Microsoft is addressing a critical vulnerability in Windows 10 versions including the latest version. This will address a Windows 10 vulnerability called PrintNightmare. This bug also allows attackers to leverage the Windows print service to take control of the desktop and spread malware all around it.
The company has started rolling out-of-band Windows 10 updates to remedy a PrintNightmare glitch affecting the users. Proof of concept was accidentally revealed because researchers conflated the vulnerability with another issue. Later, they published the technical details of the vulnerability before it had been patched, leading servers hospitable to attacks. This encouraged cybersecurity agencies and server admins to disable the Windows print spooler service.
The cybersecurity agency said, “Due to the possibility for exposure, domain controllers and Active Directory admin systems need to have the Print spooler service disabled. The recommended way to do this is using a Group Policy Object.”
The accidental disclosure prompted Microsoft to jump in quickly and release a patch and the vulnerability is now identified as CVE-2021-34527 and the issue can be solved now. The company has said that the security updates for all versions of Windows 10 will be released soon.
Microsoft said, “The security updates released on and after July 6, 2021 contain protections for CVE-2021-1675 and the additional remote code execution exploit in the Windows Print Spooler service known as ‘PrintNightmare’, documented in CVE-2021-34527.”

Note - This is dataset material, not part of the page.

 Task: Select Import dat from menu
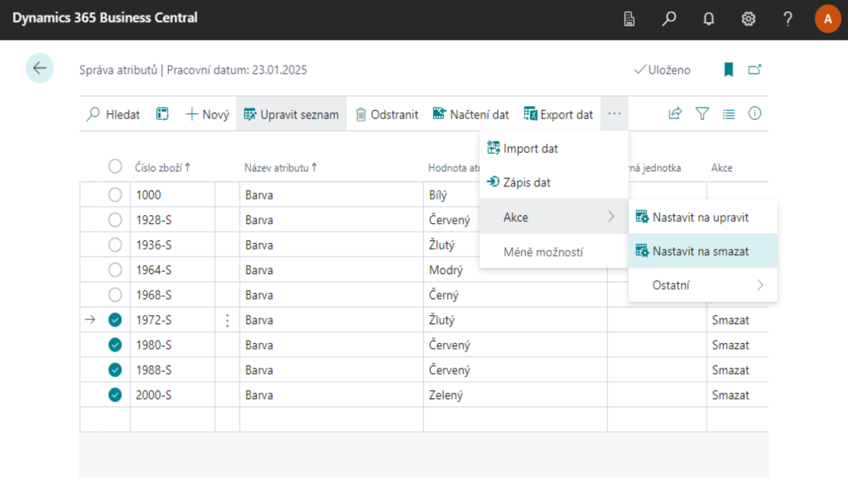[x=530, y=148]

Sharing some details on the vulnerability, the company has said that, after installing this patch, users who are not administrators can only install signed print drivers to print service. The installed root certificates trust the Root Certification Authorities signed drivers. The company recommends that you instantly install this update on all Windows supported clients and devices that include the currently hosting print server role. After all this is done, Microsoft says that you may also have to configure your device to achieve optimum results.